Currently, only two other states, Texas and Washington, specifically regulate biometric information, although they each define the type of information regulated as “biometric information” in slightly different ways. In Texas, its law is enforced by its attorney general. Like Illinois, Washington allows damages suits for enforcement, however Washington does not provide for a winning plaintiff’s attorney’s fees to be awarded. 

While not specifically addressing biometric information protection, other states’ current laws—for instance, those requiring notification of data breaches—may encompass biometric information as part of broader protections for personal information. Those states include Delaware, Iowa, Maryland, Nebraska, New Mexico, North Carolina, Wisconsin and Wyoming. States such as New York and California recently failed to pass bills which endeavor to require mandatory notification for data breaches related to biometric information.

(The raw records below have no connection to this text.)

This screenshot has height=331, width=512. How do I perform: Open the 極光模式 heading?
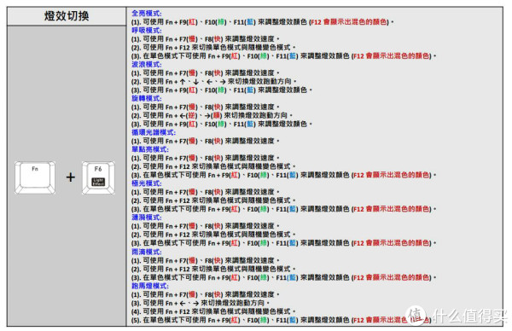click(146, 183)
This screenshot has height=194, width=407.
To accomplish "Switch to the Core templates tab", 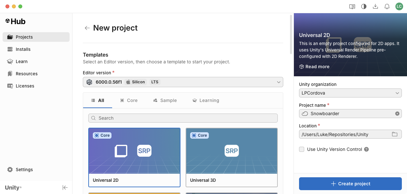I will pyautogui.click(x=129, y=100).
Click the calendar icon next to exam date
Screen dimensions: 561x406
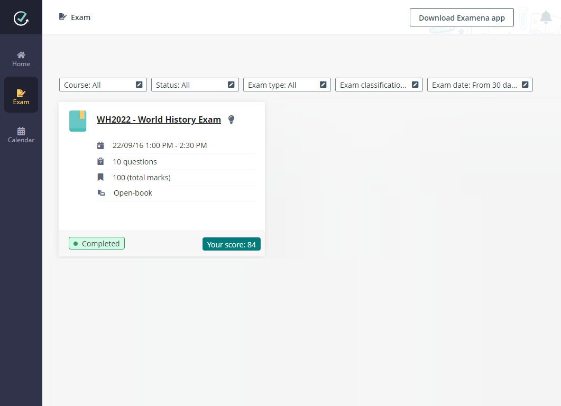(x=100, y=145)
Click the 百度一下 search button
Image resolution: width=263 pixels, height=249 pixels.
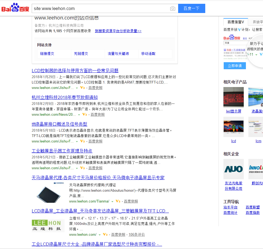pos(191,8)
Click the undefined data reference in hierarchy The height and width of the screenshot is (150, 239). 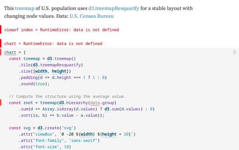[95, 103]
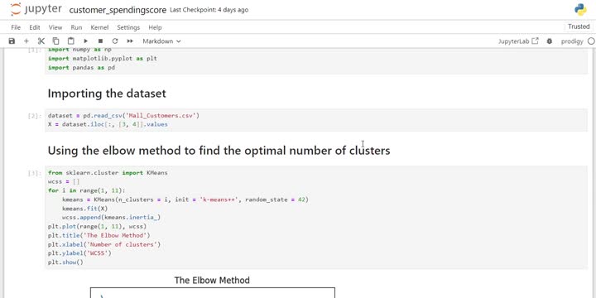The height and width of the screenshot is (298, 596).
Task: Click the Trusted notebook indicator
Action: pyautogui.click(x=579, y=26)
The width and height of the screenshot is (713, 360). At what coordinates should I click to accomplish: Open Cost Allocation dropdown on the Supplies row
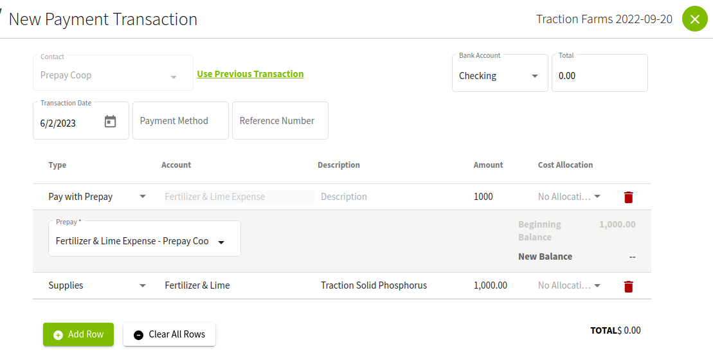570,285
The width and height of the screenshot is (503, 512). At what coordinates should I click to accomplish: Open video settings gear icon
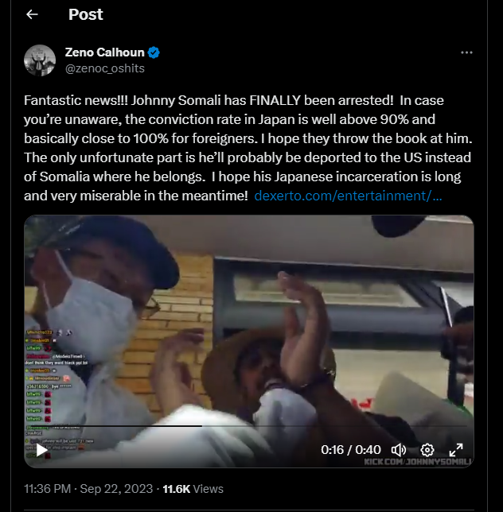click(x=427, y=450)

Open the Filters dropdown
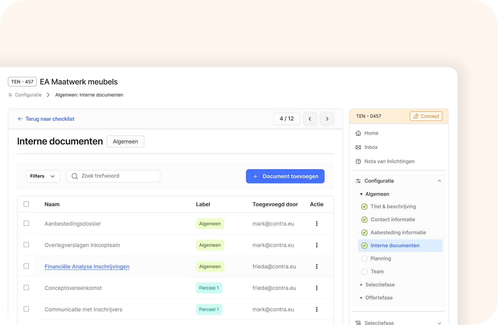click(x=43, y=176)
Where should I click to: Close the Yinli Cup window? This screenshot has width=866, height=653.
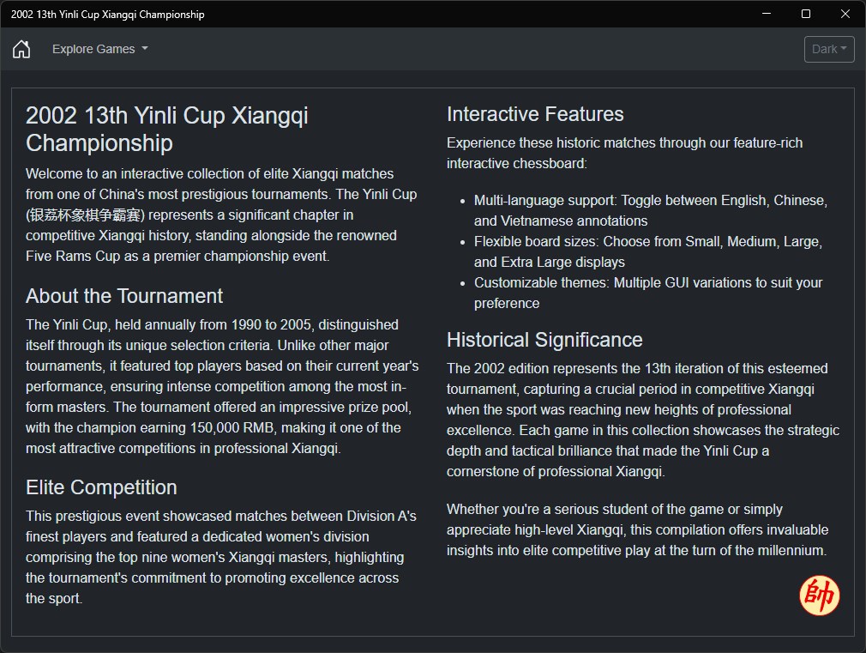[845, 14]
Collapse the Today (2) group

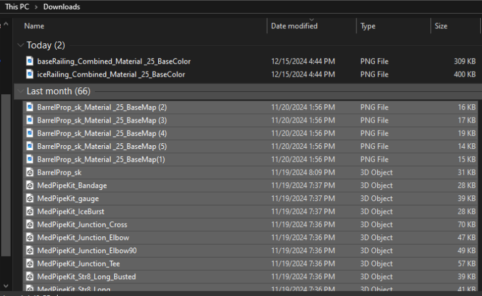(x=21, y=45)
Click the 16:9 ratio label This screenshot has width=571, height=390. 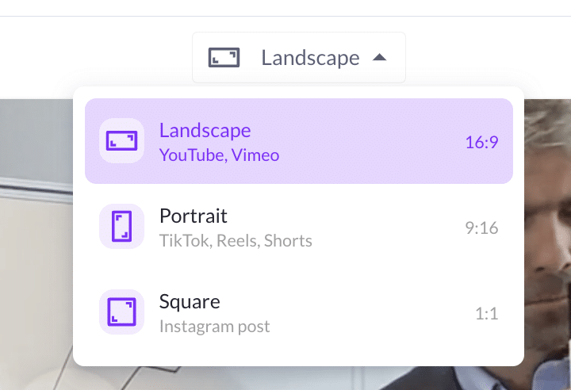tap(481, 142)
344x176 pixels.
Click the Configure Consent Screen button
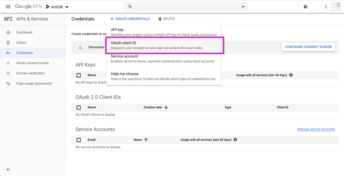pyautogui.click(x=308, y=47)
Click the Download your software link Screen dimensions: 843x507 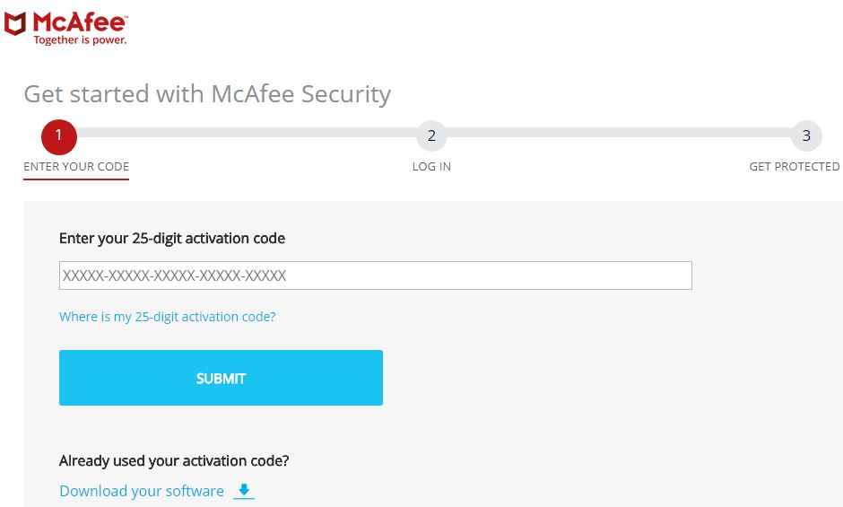(142, 491)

Based upon laws currently in effect at home and abroad, the common underlying legal requirements for the use of biometric information endeavor to protect individuals by requiring the following: 

  • Prior notice to individuals of the collection of their biometric information 
  • Requirements that the data be protected
  • Prohibitions against using the information for any reason other than security (i.e. the information cannot be commercialized)
  • Opportunity for individuals to demand destruction of the information (sometimes referred to as “the right to be forgotten”) 
  • Timely notification of the breach of protection for such information 
  • Written (perhaps public) policies for compliance

Stakeholders may consider evaluating current data protection practices/policies in terms of the potential use and storage of biometric information, and how such practices may change. They may evaluate the scope of their businesses to determine current and potential uses of biometric information, including whether, in the course of their duties, employees may be confronted with the use of such security measures by other companies. Employers may consider how to address notice and consent requirements for employees, outside consultants and vendors who may be subject to biometric information security. 

It is inevitable that, as technology progresses, securing data will become more complicated. This is true not only as a pragmatic measure, but also to comply with the inevitable increase and change in regulation these advancements will bring. Companies should become aware of the nature and scope of how regulation affects their businesses with this evolving technology.